Does Sleep Impact Diabetes?

Late-night events and early mornings, insomnia and stress, all take a toll on your sleep. A frequent lack of sleep takes a toll on your health – mental, emotional and physical, and can throw off your usual rhythms of sleep, blood sugar control, and eating habits. Lack of sleep makes it more difficult to manage your diabetes.

How Does Poor Sleep Affects Diabetes?

It Limits Insulin’s Actions

Poor shut-eye drives a series of reactions in your body that prevent insulin from doing its job. Insulin is a hormone that lowers your blood sugar by helping your body cells use glucose (sugar). The inability to do so prevents your cells from using the glucose efficiently, leading to high blood sugar. 

It Makes You Crave Unhealthy Food

When you’re skimping on sleep, you may notice you reach for cupcakes more often, rather than healthy food. Ever wonder why? 

Sleepless nights affect the activity of the brain that helps make complex judgments and decisions, and the area of the brain that controls desire and reward becomes hyperactive. This tricks your brain into cutting corners, and why you prefer to grab the fast-food burger and french fries rather than fruits and veggies. This in turn, spikes your blood sugar, causes fatigue and weight gain.

It Raises The “Not So Healthy” Blood Hormone Levels

Medical experts say that after a night of little sleep the internal processes of the body look a lot like the stress-related fight-or-flight response. This is the same response triggered when you face a stressful situation. These moments cause your body to churn out hormones like cortisol that make your blood sugar go off the rails. A deep, restful sleep causes an opposite reaction, insulin and blood sugar control are at their optimum.

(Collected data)
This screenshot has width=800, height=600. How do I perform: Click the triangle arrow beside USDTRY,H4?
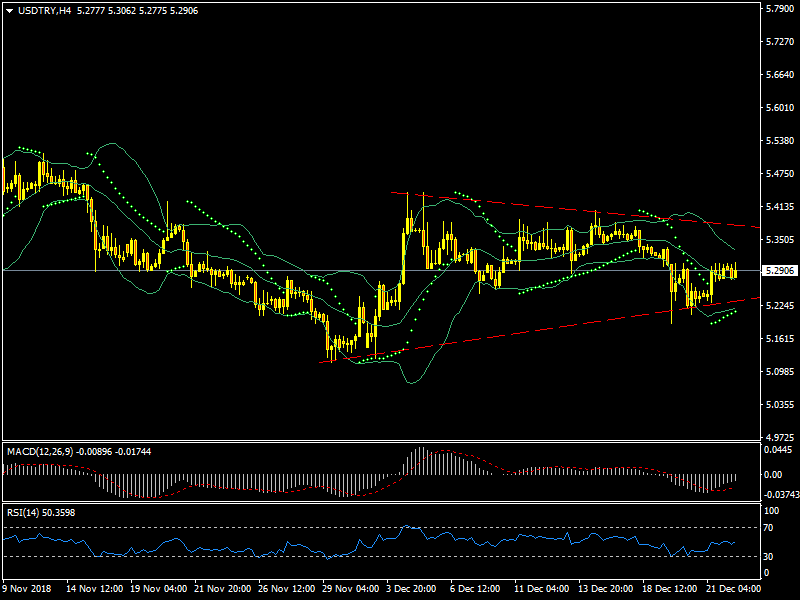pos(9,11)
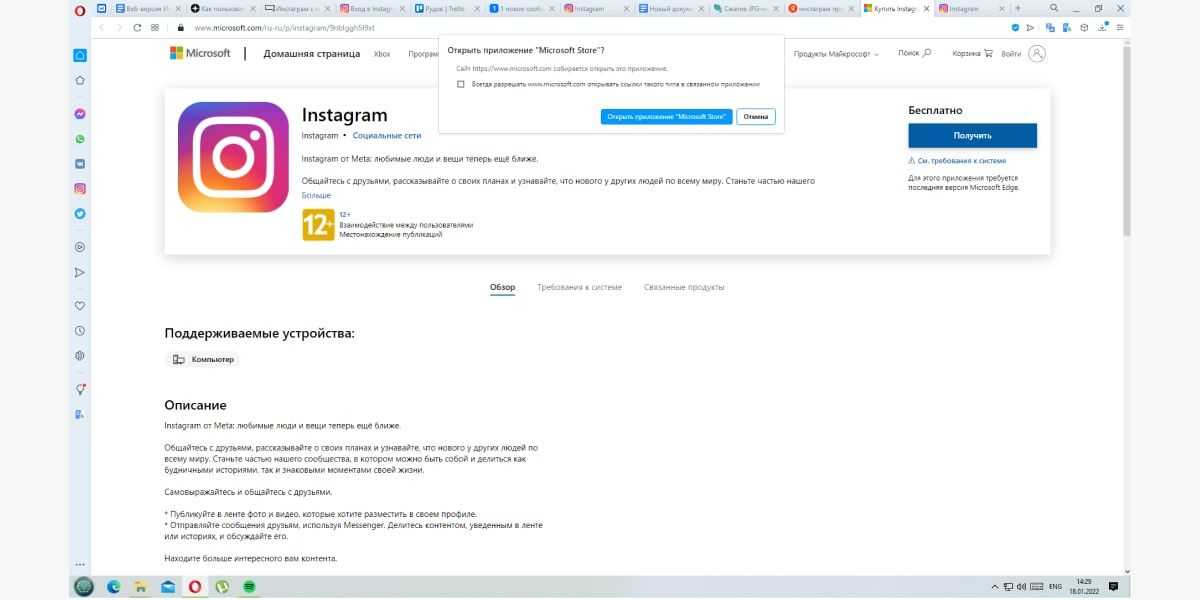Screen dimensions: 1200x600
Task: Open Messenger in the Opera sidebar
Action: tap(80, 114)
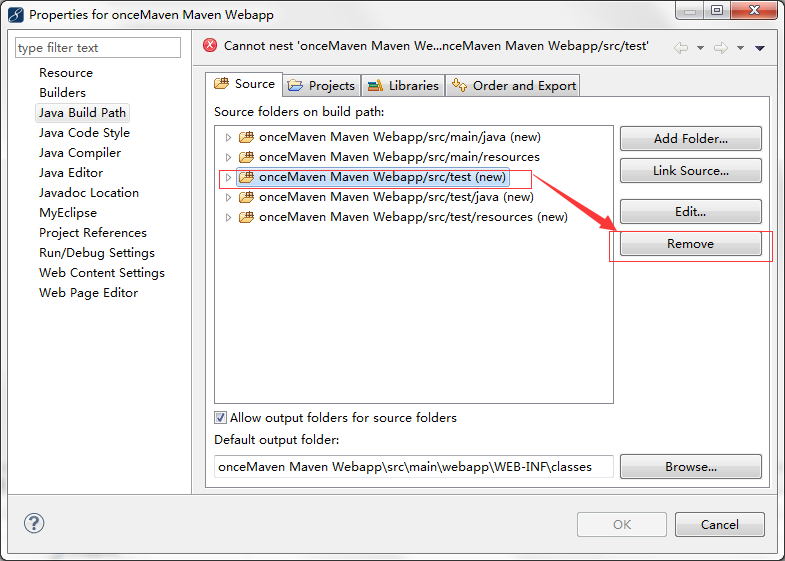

» **APPLY WHAT YOU READ**
A – Answer these questions using the text on sleep and diabetes:
(i) What does insulin do to help lower blood sugar?
(ii) Which area of the brain becomes hyperactive after sleepless nights?
(iii) Which hormone is named as making blood sugar go off the rails?
B – Write out the passage of the text on sleep and diabetes from "It Limits Insulin’s" to "high blood sugar." word for word.
C – Continue the text on sleep and diabetes after its final sentence.
The records have no connection to the text on sleep and diabetes.

» **TASK-BY-TASK RESULTS**
A –
(i) It helps the body's cells use glucose (sugar).
(ii) The area that controls desire and reward.
(iii) Cortisol.

B –
It Limits Insulin’s Actions

Poor shut-eye drives a series of reactions in your body that prevent insulin from doing its job. Insulin is a hormone that lowers your blood sugar by helping your body cells use glucose (sugar). The inability to do so prevents your cells from using the glucose efficiently, leading to high blood sugar.

C –
Tips for Better Sleep

The #1 tip restful sleep when you have diabetes is to keep your blood sugars balanced. When it comes to sugar control, sleep is as important as your diet. No matter how busy your schedule, do not give up on your sleep. Make sure to give yourself the gift of a minimum of 7 hours of sleep every night. Stick to a regular bedtime. 

1. Limit Caffeine After Noon

While caffeine helps you jumpstart your day, a cup after 2 pm may interrupt your sleep. Therefore, set a daily time when you stop consuming caffeine.  

2. Prep Your Room For Sleep

Keep your bedroom dark and noise-free. If neighbor noise and street lights keep you awake, put on a good-quality eye mask and earplugs, or maybe a white noise machine.

3. Watch Out For Alcohol 

Late-night drinks throw off your sleep pattern and sugar contro, so limit your drinks to the recommended maximum of one (for women) or two (for men) glasses per day.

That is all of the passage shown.